I can think of two really fun things about tournaments as opposed to cash games. One is that you get to make well timed all-in bluff shoves or re-steals. The other is that once in a blue moon you go on a rush of cards, get loads of chips, and get to play a final table where there is serious money to be played for. That is a lot of fun.

Returning on Sunday afternoon, I made sure I was back in time for some Sunday night tournaments. At least on the internet you can play several at one time, reducing the tilt factor. Perhaps one day I will turn a few dollars into several thousand. As far as live tournaments are concerned, I don’t intend to play one until November.

Pub quiz left me inconsolable

February 4, 2010

I had a disturbing experience in the Chestnut Tree. My ragged performance at the pub quiz left me distraught. At some unknown point over the last decade, the power of my brain had peaked. Now I realise, the only way is down. I can only hope to reduce the decline as much as possible. I sighed a long sigh, and an earthy dismay filled up my chest. The left corner of my mouth jutted over to one side as my lips pressed together, and my right eyebrow was raised. I will be 30 this year. Not to mention the body – gaining fat and beginning to lose hair from its head. It is not the body that bothers me, it is the mind. I am aware that bodies start to grow old almost as soon as they become adult. What is happening with my mind?

Question no.1 – Which nation shares its Patron Saint, St. Patrick, with Ireland?

Question no.2 – The name of which character in Moby Dick is also the name of an international high street chain?

Question no.3 – Which Arabic word is translated as elder, wise man or scholar?

Question no.4 – The Scottish, Nimzo-Indian and Sicilian are examples of what type of movement?

I know the answers to two of these questions and could take an intuitive guess at the other two.  As no other member of my Chesnut Tree team ventured an answer, I put the guesses down. Upon further reflection I altered my answers, as I was able to come up with more sensible answers. Or what I thought were more sensible answers. Perhaps I changed the answers simply because I had thought about the questions a bit longer, and therefore the alternative guesses were better thought-out? This was an error, as boiling a kettle for ten minutes does not make the water any hotter than boiling it for five minutes.

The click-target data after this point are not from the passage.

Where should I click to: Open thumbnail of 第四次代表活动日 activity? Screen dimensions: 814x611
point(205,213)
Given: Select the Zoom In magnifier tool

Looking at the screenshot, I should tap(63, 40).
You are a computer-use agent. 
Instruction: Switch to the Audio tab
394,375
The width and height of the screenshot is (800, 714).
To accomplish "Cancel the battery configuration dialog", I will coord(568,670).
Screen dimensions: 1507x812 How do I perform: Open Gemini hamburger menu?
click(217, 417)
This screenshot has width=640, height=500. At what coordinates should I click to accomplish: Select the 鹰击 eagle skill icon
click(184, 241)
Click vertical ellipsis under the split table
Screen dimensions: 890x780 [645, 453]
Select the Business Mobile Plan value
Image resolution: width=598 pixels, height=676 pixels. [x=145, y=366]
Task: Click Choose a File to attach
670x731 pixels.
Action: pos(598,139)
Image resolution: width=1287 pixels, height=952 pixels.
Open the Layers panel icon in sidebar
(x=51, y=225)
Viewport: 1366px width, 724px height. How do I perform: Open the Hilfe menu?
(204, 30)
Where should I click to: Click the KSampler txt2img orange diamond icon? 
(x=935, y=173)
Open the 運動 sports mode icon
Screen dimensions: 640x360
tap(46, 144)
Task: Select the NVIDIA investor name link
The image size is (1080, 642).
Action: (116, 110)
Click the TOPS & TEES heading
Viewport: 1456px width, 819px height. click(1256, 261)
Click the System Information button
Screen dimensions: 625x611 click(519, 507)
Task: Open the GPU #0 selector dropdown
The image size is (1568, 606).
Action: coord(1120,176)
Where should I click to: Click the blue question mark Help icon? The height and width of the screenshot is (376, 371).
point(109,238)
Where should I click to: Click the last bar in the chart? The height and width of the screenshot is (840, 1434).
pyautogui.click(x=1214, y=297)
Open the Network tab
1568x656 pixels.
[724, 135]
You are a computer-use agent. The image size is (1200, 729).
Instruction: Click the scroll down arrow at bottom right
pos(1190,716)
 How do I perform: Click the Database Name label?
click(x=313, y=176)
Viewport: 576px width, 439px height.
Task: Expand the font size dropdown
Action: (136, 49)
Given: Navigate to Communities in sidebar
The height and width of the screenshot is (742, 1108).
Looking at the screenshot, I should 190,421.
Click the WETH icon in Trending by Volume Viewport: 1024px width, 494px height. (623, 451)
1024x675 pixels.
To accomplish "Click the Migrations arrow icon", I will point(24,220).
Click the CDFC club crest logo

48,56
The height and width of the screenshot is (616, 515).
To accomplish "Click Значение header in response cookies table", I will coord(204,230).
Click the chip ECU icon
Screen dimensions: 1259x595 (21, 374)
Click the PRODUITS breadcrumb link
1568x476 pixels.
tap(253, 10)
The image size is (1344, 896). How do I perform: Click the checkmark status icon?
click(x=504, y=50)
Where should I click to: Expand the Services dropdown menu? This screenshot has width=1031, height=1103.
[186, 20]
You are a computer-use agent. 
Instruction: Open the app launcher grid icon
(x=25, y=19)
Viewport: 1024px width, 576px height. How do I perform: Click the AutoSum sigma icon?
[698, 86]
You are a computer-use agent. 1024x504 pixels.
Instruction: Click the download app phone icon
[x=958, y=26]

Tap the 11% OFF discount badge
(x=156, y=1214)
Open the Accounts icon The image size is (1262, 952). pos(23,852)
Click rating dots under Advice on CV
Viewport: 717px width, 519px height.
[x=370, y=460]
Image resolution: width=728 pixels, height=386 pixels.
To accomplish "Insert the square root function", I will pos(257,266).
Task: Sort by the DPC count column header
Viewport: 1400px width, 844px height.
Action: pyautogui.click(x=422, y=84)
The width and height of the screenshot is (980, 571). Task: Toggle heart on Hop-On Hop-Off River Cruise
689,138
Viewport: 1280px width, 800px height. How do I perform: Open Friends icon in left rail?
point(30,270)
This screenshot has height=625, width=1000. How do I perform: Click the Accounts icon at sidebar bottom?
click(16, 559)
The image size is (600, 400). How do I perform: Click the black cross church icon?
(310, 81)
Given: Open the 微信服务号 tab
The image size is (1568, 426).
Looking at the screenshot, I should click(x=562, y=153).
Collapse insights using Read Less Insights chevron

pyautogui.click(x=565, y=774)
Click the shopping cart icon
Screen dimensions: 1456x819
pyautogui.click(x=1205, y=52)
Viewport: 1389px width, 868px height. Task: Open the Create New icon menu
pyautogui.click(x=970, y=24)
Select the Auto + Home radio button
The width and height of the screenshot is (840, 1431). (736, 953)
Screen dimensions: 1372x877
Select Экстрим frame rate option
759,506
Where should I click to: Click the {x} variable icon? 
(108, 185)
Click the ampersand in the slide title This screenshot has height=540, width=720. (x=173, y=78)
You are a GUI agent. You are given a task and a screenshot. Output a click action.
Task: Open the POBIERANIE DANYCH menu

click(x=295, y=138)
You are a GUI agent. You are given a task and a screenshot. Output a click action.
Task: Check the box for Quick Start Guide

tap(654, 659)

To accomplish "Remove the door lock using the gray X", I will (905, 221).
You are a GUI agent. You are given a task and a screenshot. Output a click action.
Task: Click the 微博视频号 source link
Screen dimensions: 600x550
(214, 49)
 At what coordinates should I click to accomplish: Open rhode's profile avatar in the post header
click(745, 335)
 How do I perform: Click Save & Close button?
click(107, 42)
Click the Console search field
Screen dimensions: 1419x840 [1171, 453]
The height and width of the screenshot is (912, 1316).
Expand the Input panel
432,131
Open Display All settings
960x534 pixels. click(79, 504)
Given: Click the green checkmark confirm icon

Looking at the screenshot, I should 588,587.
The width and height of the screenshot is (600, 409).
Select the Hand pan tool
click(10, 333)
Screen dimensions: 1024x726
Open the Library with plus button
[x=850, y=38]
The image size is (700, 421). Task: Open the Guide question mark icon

I have read Moby Dick and am familiar with its characters. At the Chesnut Tree I struggled to recall the names of any of them beyond Ishmael and Captain Ahab. Is there a chain of stores called Ahab’s? …I know, the answer must be Moby Dick’s Fish’n’Chips, although that does seem a little obvious.

I racked my brains for the solution to the question of the Nimzo-Indian, Sicilian and Scottish movements. I thought about politics… sport… Again, no-one could help me on this one. I came up with an inspired but wacky answer. These were all examples of… Independence Parties. Hmmm.

Of the other sixteen questions, we either knew the answer outright or had no chance whatsoever of getting the answer right. It was the above four questions that caused me grief. Internal, painful grief. Let me also tell you that I was not in this quiz to win it. That is the reserve of the braniacs and eggheads who frequent the pub quizzes, and invariably take home with them the bottle of plonk or meal voucher for two.

When the answers were read out I buried my head in my hands. I have studied chess and am familiar with these openings, how could the proverbial light bulb not have come on when the quizmaster said Nimzo-Indian?  What the hell is a Nimzo-Indian when it is not a chess opening?

Patrick is the Patron Saint of Nigeria as well as Ireland, and Sheikh is an Arabic word meaning elder, wise man, scholar. Impressively I had correctly guessed these answers. Disturbingly, I had rubbed them out and replaced them with ‘Scotland’ and ‘La-la’. What was wrong with me? Have I lost faith in myself? Confidence? I find it interesting that I would literally second-guess myself in this way.

Finally, imagine the large proverbial kick I administered to myself when I was reminded of a character called Starbuck from Moby Dick, also the name of a popular chain of coffee shops.

Inconsolable, I ordered another pint.